=== Exercise prompt ===
Write out each line of the entries below that holds the word "Open".

=== Exercise data ===
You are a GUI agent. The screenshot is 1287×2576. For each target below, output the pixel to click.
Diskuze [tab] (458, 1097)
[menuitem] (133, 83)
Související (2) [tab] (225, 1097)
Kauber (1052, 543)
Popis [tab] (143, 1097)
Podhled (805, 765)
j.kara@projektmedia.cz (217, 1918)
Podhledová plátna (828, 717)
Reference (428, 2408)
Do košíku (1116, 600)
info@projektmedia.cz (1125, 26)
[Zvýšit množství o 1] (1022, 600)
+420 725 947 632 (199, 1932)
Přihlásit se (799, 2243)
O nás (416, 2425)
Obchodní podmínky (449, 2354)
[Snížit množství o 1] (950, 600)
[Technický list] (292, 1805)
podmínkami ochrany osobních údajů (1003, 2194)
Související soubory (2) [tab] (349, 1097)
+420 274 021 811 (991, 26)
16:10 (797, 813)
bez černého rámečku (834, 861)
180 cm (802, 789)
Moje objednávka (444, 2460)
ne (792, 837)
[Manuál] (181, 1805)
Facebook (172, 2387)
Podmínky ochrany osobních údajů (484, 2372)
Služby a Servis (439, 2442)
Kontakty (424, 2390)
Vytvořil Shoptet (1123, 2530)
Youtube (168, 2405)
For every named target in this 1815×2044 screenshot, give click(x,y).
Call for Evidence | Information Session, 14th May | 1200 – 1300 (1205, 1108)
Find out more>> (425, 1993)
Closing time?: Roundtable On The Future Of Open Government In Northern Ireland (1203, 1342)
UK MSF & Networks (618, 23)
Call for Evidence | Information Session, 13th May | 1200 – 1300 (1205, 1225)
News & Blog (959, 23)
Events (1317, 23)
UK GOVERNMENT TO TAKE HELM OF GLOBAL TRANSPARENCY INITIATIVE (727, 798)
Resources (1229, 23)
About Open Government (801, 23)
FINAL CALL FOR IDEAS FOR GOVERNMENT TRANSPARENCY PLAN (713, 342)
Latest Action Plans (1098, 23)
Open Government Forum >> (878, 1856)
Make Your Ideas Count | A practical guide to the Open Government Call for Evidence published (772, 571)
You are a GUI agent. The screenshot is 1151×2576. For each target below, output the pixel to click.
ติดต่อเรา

=== Solution to the problem ===
Closing time?: Roundtable On The Future Of Open Government In Northern Ireland (1203, 1342)
About Open Government (801, 23)
Open Government Forum >> (878, 1856)
Make Your Ideas Count | A practical guide to the Open Government Call for Evidence published (772, 571)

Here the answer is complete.